The effect of rising fuel prices, which hit the streets of India in May, will become more evident in the current financial year—and the increases may not be over yet. On Saturday, the government raised LPG prices by another ₹29 per cylinder, citing a sharp increase in costs that outstrip the retail price. It has also pointed out that despite the raised petrol and diesel prices, the oil marketing companies are incurring daily losses of around ₹600 crore. Unless the West Asia conflict moves towards a dependable resolution—a hope not strengthened by Monday’s uncertain pause in the exchanges between Iran and Israel—the crude oil benchmark may remain above $95 a barrel in the near future.

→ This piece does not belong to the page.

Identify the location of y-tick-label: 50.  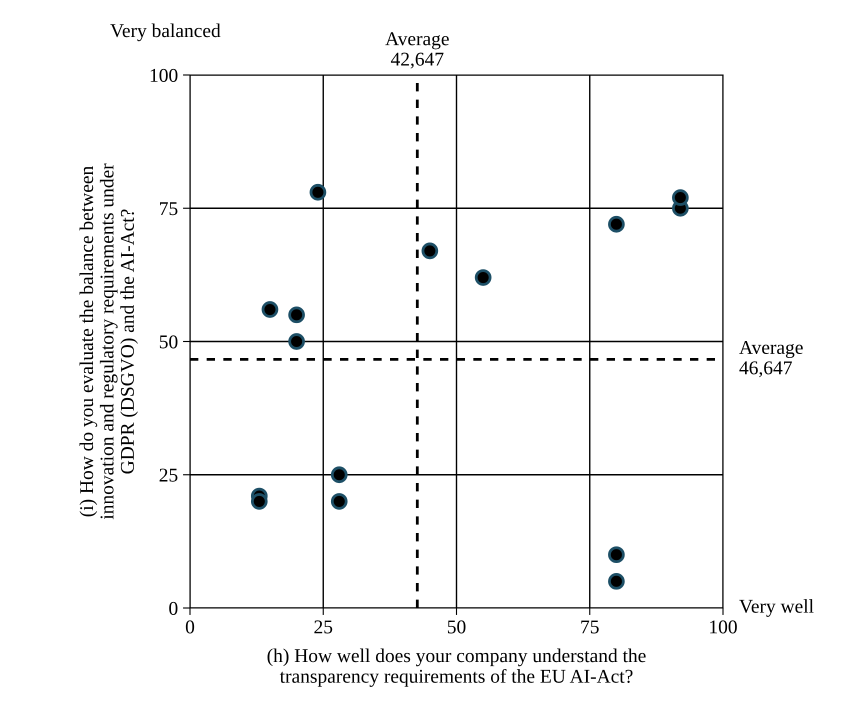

The forecast of a sub-par monsoon further complicates the outlook on rural demand.

The government’s recent moves to reduce excise on fuel and exempt foreign investors from taxes on government securities investments may not fully cover the ground. It’s time to double down on administrative reforms and fast-track stalled infrastructure projects. Industry associations must help smaller firms to make the best out of the Oman free-trade agreement that kicked in this month and the ones with the UK and New Zealand that are expected to be implemented down the fiscal. It may also be time for bolder measures like rationalising revenue expenditure and improving realisation from the National Monetisation Pipeline 2.0 to create greater room for investments. Whatever the mix of measures, the time for growth euphoria is coming to a halt.